THE PRESIDENT’S PERSPECTIVE - Darren Danyluk


Jan 22, 2021 Message to Members

“… doctors and lawyers and such”

My youngest daughter had a favourite song when she was very little, and this song experienced a ‘victory lap’ this week. Back then – after she’d been strapped into her car seat and I’d taken the helm – she would call out from behind me, “Daddy, play roch, chok, ow!” Now that was not the title of the song, but she can be forgiven for mispronouncing the lyric – she was three, and an elocution lesson for the singer wouldn’t have hurt! The lyric was the opening of a song, with a lead vocal that counted in the band, “…one, two, three, ow!”  Fifteen years later, my daughter and her classmates tossed their caps into the June air to the very same count of three. At that crescendo, with brains in their heads and feet in their shoes, they moved on to whatever would be next for them. In memory, our students are frozen in time and perpetually 18 years old. But, on occasion, we experience a blast from the past when paths cross once again.

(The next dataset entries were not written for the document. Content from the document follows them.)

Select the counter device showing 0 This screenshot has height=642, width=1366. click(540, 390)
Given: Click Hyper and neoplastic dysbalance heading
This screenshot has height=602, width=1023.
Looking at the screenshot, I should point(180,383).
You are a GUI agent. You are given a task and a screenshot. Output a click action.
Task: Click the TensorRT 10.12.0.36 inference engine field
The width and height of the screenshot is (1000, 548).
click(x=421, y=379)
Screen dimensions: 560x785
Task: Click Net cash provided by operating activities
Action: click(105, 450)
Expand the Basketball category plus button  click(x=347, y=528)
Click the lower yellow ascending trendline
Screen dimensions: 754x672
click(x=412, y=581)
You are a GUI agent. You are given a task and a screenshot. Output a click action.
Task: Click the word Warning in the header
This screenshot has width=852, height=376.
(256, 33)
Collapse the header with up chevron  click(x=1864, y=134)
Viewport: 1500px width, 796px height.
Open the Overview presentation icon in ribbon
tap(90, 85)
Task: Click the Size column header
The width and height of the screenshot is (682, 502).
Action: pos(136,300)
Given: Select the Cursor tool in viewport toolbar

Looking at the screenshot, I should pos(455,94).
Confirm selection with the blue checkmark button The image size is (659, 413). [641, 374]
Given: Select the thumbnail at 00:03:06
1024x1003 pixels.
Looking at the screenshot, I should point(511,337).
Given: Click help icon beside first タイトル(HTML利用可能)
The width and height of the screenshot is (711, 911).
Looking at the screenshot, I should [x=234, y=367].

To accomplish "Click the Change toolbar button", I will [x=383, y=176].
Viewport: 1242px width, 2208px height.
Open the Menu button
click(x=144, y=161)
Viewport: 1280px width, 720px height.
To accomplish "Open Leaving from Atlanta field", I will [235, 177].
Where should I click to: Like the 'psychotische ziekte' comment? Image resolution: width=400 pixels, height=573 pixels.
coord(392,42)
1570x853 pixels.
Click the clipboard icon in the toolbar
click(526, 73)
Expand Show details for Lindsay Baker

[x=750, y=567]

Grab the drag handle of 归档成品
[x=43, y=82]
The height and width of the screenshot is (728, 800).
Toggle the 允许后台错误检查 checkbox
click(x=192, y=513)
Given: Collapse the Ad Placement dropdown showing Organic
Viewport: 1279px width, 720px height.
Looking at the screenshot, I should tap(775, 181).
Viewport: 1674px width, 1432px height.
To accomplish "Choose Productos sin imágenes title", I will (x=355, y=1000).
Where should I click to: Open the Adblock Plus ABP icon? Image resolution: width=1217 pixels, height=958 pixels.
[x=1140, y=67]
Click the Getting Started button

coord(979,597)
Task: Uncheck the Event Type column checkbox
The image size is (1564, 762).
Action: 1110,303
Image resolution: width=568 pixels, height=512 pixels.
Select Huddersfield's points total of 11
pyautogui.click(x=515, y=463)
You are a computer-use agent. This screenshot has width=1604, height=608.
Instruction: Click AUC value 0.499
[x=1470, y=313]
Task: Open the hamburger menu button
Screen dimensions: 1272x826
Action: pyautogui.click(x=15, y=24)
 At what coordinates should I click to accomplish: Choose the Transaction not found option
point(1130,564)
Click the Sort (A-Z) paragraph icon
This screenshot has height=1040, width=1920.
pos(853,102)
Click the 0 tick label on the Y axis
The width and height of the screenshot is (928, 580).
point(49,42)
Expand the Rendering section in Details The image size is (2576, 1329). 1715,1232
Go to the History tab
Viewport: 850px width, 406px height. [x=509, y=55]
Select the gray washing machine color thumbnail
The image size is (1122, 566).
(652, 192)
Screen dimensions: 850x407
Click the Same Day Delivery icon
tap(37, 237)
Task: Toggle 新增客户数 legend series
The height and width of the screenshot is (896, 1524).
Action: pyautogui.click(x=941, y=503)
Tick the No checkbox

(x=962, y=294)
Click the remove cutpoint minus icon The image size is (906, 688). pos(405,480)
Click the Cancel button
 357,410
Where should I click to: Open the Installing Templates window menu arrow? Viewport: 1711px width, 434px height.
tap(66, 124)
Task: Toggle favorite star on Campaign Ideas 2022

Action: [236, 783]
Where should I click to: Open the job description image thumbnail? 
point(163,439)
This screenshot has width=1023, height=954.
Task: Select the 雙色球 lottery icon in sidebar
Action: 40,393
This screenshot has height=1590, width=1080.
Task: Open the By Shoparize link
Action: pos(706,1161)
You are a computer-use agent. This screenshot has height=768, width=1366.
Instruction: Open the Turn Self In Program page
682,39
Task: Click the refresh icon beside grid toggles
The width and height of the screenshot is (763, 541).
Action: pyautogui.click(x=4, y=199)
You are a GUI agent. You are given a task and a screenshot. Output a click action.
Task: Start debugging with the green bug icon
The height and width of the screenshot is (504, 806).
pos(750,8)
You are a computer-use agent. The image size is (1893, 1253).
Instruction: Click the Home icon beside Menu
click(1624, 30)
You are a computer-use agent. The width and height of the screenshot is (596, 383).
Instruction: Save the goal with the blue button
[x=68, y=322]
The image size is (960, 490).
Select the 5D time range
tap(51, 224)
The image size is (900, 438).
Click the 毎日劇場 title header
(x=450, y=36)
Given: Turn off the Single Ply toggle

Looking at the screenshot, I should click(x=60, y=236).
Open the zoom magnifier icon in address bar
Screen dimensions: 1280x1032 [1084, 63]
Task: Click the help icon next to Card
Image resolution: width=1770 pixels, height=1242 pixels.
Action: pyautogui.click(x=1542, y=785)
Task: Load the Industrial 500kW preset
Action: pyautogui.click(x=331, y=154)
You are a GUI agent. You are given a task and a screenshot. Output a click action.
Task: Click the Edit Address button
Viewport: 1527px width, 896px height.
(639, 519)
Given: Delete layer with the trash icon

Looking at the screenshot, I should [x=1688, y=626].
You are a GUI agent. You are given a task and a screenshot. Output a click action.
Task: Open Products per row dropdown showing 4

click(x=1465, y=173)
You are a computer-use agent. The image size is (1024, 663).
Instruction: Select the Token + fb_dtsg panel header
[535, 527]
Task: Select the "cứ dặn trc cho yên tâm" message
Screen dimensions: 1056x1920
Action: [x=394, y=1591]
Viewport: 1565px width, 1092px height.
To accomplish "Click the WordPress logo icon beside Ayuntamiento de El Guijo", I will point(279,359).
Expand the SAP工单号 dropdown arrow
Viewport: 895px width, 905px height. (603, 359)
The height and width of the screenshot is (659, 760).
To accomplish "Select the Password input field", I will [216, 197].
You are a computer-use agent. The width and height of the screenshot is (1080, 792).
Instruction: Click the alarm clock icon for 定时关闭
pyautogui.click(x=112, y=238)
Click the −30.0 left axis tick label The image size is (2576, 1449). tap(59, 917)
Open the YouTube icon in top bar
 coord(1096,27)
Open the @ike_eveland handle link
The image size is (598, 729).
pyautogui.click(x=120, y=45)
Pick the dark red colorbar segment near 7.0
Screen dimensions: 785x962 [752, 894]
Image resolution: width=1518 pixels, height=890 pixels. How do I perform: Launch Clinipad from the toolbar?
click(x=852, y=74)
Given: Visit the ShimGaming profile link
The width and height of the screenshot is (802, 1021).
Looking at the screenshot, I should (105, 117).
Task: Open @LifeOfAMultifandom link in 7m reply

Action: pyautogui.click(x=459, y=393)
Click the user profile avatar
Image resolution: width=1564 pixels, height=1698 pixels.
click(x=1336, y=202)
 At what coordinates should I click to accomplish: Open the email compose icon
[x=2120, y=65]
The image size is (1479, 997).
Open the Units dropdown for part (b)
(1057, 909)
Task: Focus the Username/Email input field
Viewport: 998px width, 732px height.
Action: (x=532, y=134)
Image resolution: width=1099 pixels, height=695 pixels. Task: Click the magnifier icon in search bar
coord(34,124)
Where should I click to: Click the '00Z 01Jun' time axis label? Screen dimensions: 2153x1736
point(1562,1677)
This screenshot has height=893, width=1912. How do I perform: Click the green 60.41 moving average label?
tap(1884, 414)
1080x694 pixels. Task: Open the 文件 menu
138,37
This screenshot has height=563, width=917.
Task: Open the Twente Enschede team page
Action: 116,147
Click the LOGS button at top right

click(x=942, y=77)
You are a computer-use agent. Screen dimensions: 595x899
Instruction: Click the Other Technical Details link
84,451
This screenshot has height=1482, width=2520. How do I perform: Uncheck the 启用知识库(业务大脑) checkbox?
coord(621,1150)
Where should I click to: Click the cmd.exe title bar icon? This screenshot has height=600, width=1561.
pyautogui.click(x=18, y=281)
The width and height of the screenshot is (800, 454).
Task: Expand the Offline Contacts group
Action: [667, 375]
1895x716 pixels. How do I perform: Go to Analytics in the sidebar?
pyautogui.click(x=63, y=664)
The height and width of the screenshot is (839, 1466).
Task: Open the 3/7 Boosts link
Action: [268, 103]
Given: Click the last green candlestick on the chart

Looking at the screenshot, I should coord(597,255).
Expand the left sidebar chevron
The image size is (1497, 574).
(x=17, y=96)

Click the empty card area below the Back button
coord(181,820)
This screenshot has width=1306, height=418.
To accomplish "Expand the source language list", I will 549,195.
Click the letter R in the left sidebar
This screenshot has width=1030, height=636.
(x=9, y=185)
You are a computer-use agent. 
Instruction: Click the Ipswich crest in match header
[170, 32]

Over the Winter break, a colleague had to deal with a challenging health concern. She spent  time with specialists, undergoing tests and receiving diagnoses. She had to spend time in a hospital, meeting with her health care providers (and was grateful for the welcome care she received). During one of the waiting periods in the hospital, she found herself chatting with the senior resident physician. As they talked, he discovered she was a school Principal, and she discovered that he had grown up in her school community. As you may expect, they soon realized they had met before … many years before when he was a child in her elementary school.

I expect that we can all relate, having caught up with our former students years after the cap toss. Sometimes we read about them in the media, learning that they are representing Canada at the Olympics. Or, we hear their name during a livefeed event with NASA. Or, we see their credit at the end of a Pixar reel. Or, they pick us up hitchhiking because we ran out of gas. Or, we just see them in our community with their family, living the life they have built. However it happens – and whatever time has unfolded for them – these moments touch us because we invested. As leaders in our school communities, we are privileged with the daily opportunity to invest in the lives of many young people. The investments we make during a global pandemic may be more crucial and more challenging than ever before. 

This week saw the inauguration of Joe Biden, the 46th President of the United States, and a number of musical performers were part of the day’s celebrations. One band was invited, after twenty-two years, to reunite for the event and perform a Biden family favourite that is significantly connected to their own personal struggles, and to the bruising road to the White House. It turns out that the song is a favourite of my daughter, too. You Only Get What You Give by the New Radicals – a ballad that begins with that memorable countdown – offers some apt words for our times: 

“The whole damn world could fall apart
 You’ll be okay, follow your heart
 You’re in harm’s way, I’m right behind 
  …
 What’s real can’t die
 You only get what you give”

The people we are investing in today will grow up, push on, and move away. It is rewarding to know that society will reap the dividends of our investments when they become nurses, electricians, actors or accountants … and maybe even cowboys.